# PROBLEM TO SOLVE:
Print out the records below with nothing altered.

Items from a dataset
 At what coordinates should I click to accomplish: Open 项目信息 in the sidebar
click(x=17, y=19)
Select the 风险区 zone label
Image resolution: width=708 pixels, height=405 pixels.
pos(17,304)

# SOLUTION FOR THIS EXERCISE:
 At what coordinates should I click to accomplish: Open 项目信息 in the sidebar
click(x=17, y=19)
Select the 风险区 zone label
Image resolution: width=708 pixels, height=405 pixels.
pos(17,304)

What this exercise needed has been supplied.